Rewrite the rows starting with the line that contains "At what coordinates should I click to accomplish: Open" and going on through the line that contains "(x=80, y=21)", changing "hamburger" to "side" and leaving everything else as it is.

-- START OF DATA SUPPLIED --

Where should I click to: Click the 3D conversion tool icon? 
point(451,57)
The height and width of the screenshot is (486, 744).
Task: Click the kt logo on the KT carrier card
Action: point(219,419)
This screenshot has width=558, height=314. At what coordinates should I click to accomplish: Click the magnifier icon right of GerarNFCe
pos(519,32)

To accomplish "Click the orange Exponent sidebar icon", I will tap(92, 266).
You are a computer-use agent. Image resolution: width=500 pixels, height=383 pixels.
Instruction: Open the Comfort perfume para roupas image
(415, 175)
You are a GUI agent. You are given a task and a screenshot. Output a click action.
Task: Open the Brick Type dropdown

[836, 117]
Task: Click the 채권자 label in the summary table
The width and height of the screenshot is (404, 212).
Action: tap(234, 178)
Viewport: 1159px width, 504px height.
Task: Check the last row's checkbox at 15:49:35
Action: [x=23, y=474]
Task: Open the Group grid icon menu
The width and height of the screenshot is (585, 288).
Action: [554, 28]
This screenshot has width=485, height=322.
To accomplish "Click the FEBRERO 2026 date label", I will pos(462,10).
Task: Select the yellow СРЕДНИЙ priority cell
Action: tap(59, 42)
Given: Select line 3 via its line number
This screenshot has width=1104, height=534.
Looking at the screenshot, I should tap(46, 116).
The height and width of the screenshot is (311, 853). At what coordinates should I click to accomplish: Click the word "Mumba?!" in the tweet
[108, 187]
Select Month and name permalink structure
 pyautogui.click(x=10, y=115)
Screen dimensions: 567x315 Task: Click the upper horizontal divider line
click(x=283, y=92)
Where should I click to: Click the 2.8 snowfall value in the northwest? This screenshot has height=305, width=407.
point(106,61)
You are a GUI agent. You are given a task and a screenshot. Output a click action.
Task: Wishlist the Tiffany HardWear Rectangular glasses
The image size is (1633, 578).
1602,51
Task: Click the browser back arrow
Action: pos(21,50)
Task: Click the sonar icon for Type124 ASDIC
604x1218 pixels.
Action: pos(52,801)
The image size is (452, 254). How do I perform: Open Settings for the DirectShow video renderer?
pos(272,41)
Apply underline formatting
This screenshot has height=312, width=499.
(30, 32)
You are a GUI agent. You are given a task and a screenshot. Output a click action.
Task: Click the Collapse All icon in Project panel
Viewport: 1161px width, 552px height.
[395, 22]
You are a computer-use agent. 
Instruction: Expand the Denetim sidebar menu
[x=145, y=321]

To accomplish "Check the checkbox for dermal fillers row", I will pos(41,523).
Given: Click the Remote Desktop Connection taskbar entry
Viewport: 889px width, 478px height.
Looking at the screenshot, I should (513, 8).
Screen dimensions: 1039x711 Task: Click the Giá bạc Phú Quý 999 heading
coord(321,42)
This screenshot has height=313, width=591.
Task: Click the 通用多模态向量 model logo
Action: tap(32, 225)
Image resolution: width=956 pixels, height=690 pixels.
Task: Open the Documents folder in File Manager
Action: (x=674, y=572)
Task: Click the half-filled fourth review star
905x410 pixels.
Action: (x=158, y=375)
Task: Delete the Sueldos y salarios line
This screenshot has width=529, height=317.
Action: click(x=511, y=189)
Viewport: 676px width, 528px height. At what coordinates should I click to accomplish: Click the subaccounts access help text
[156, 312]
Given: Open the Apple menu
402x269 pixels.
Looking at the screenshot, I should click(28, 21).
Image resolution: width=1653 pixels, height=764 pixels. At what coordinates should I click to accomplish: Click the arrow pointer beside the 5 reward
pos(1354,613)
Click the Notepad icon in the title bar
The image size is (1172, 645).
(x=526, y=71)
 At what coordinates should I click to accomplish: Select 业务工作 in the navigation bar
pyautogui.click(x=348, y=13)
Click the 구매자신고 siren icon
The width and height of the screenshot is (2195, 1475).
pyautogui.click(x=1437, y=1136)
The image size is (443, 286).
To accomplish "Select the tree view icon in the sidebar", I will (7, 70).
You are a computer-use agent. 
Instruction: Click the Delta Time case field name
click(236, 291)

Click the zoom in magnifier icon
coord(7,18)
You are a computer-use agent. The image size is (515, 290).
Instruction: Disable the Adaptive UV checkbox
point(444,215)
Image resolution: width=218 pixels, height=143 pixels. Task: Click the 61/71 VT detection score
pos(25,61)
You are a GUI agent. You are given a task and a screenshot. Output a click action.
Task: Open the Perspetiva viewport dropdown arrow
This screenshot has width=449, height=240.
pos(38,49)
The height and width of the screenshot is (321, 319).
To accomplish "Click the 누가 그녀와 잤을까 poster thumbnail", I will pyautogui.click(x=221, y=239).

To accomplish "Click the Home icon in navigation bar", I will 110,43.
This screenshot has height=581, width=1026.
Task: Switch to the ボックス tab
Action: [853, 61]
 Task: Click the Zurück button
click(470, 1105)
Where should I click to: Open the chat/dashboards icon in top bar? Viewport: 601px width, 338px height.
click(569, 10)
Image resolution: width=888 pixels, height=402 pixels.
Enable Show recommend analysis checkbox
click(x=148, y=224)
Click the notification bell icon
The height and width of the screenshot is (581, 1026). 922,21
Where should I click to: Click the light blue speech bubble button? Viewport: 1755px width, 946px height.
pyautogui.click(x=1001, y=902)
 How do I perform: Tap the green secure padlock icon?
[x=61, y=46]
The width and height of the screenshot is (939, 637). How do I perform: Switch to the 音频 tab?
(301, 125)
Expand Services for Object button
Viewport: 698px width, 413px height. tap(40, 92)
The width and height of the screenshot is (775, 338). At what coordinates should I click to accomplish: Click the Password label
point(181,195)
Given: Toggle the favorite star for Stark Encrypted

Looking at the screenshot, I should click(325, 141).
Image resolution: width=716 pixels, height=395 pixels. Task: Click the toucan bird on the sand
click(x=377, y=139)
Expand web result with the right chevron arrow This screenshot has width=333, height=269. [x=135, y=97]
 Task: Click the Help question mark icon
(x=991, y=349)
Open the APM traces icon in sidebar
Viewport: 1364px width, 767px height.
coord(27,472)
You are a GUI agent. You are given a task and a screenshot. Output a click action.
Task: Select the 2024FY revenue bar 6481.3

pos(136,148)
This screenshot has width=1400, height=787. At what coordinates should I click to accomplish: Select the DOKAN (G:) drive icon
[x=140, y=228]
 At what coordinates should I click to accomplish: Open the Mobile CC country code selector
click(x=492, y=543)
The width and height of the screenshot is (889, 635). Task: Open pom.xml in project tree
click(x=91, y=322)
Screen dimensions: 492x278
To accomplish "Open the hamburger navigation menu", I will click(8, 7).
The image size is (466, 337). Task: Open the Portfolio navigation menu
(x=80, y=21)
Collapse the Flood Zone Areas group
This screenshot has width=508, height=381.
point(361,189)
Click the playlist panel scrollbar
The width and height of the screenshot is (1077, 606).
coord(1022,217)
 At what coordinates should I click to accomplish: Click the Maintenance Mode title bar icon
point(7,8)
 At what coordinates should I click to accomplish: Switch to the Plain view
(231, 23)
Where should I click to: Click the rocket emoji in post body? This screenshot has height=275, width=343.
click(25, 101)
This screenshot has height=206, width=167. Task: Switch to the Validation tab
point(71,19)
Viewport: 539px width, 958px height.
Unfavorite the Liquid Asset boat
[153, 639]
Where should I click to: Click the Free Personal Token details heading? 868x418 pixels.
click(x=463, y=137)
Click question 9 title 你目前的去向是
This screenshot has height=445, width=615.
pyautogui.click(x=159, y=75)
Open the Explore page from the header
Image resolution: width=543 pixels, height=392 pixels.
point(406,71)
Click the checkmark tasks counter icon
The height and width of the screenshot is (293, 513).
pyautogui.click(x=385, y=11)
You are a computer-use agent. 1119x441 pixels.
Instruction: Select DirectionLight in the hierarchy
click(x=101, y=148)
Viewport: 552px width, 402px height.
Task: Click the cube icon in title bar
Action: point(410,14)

-- END OF DATA SUPPLIED --

COMPLETE ANSWER:
 At what coordinates should I click to accomplish: Open the Mobile CC country code selector
click(x=492, y=543)
The width and height of the screenshot is (889, 635). Task: Open pom.xml in project tree
click(x=91, y=322)
Screen dimensions: 492x278
To accomplish "Open the side navigation menu", I will click(8, 7).
The image size is (466, 337). Task: Open the Portfolio navigation menu
(x=80, y=21)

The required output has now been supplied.